╭─ RECORDS SHOWN
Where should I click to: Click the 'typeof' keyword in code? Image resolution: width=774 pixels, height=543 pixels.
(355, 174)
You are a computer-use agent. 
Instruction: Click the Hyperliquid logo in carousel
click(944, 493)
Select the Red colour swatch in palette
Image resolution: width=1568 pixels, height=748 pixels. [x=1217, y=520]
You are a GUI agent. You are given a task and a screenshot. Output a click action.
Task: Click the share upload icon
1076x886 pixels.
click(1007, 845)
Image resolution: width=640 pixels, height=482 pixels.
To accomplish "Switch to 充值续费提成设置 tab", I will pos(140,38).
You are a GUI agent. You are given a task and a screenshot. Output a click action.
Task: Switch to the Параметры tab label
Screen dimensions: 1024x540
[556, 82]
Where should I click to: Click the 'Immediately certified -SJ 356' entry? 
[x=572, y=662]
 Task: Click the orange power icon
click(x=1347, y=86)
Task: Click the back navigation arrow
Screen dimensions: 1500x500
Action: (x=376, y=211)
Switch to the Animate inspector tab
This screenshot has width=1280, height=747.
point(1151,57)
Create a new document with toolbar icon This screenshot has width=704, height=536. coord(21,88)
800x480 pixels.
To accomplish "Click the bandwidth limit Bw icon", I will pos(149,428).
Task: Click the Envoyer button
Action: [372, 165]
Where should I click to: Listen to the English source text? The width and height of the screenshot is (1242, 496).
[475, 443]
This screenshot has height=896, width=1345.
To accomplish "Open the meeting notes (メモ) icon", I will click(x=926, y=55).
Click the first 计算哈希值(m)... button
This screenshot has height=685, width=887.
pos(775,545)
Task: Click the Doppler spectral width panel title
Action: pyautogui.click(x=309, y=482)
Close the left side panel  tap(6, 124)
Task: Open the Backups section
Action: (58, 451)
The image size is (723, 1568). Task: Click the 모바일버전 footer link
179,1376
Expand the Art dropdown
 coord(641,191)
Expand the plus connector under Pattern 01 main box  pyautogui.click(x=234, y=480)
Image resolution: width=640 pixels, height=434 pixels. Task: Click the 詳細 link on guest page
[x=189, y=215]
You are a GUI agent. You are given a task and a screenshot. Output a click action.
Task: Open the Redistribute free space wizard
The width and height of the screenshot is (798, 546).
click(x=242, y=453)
╰─
Copy each line exactly, beginning at the one with "Screen dimensions: 1500x500" and stopping after the last line of the entries. Include nothing else.

* YOUR RESPONSE
Screen dimensions: 1500x500
Action: (x=376, y=211)
Switch to the Animate inspector tab
This screenshot has width=1280, height=747.
point(1151,57)
Create a new document with toolbar icon This screenshot has width=704, height=536. coord(21,88)
800x480 pixels.
To accomplish "Click the bandwidth limit Bw icon", I will pos(149,428).
Task: Click the Envoyer button
Action: [372, 165]
Where should I click to: Listen to the English source text? The width and height of the screenshot is (1242, 496).
[475, 443]
This screenshot has height=896, width=1345.
To accomplish "Open the meeting notes (メモ) icon", I will click(x=926, y=55).
Click the first 计算哈希值(m)... button
This screenshot has height=685, width=887.
pos(775,545)
Task: Click the Doppler spectral width panel title
Action: pyautogui.click(x=309, y=482)
Close the left side panel  tap(6, 124)
Task: Open the Backups section
Action: (58, 451)
The image size is (723, 1568). Task: Click the 모바일버전 footer link
179,1376
Expand the Art dropdown
 coord(641,191)
Expand the plus connector under Pattern 01 main box  pyautogui.click(x=234, y=480)
Image resolution: width=640 pixels, height=434 pixels. Task: Click the 詳細 link on guest page
[x=189, y=215]
You are a GUI agent. You are given a task and a screenshot. Output a click action.
Task: Open the Redistribute free space wizard
The width and height of the screenshot is (798, 546).
click(x=242, y=453)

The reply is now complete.